Dataset entries
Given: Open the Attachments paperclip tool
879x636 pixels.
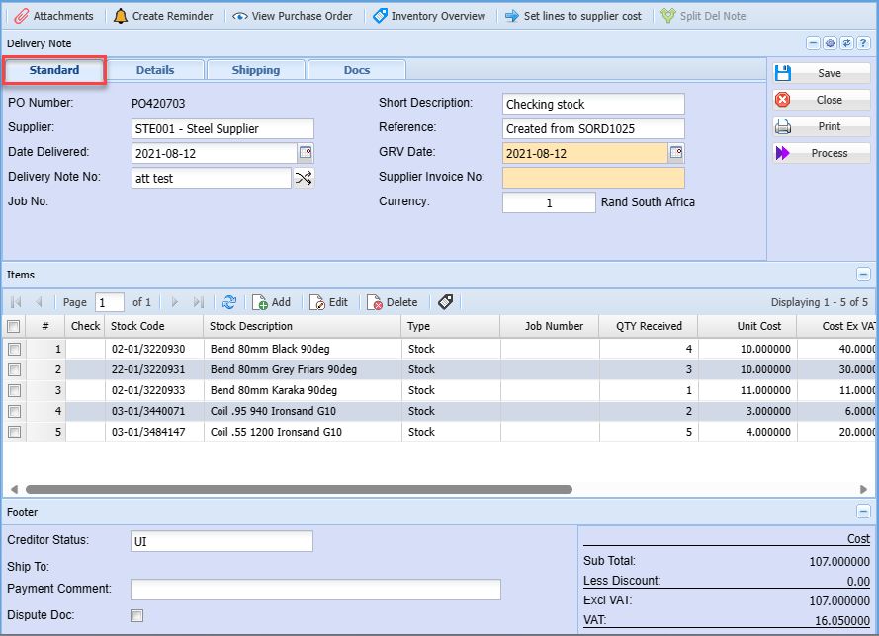Looking at the screenshot, I should click(x=53, y=16).
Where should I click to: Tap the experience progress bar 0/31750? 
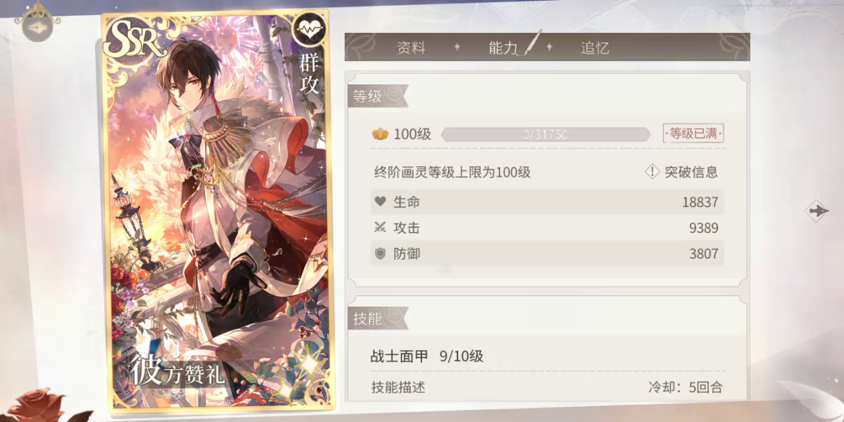[546, 135]
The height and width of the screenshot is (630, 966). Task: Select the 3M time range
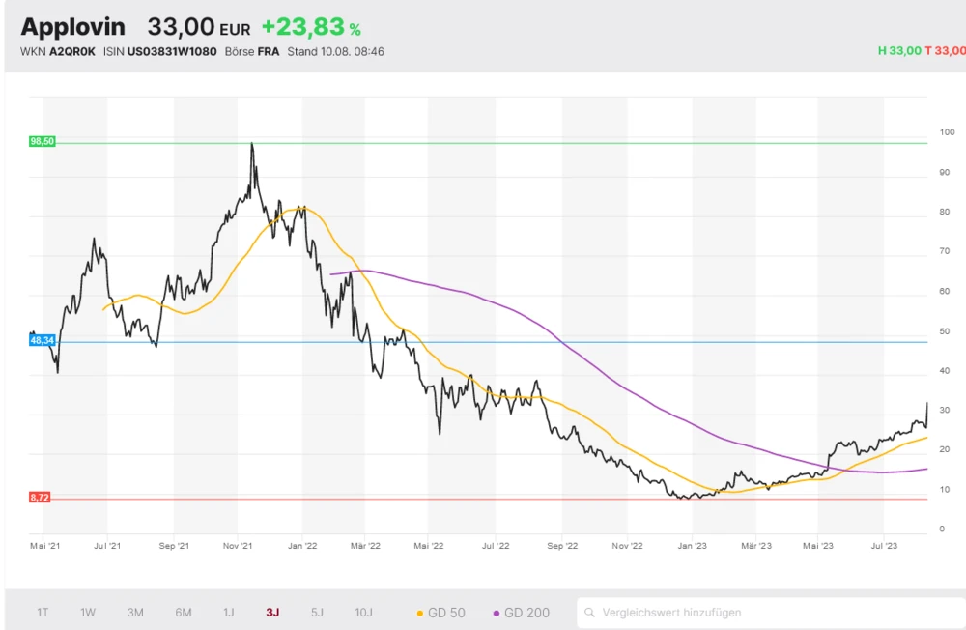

> **Exercise**: Output all of the data above exactly; no pictures should appear.

> **Solution**:
Given: Open the Attachments paperclip tool
879x636 pixels.
Looking at the screenshot, I should click(x=53, y=16).
Where should I click to: Tap the experience progress bar 0/31750? 
[546, 135]
The height and width of the screenshot is (630, 966). Task: Select the 3M time range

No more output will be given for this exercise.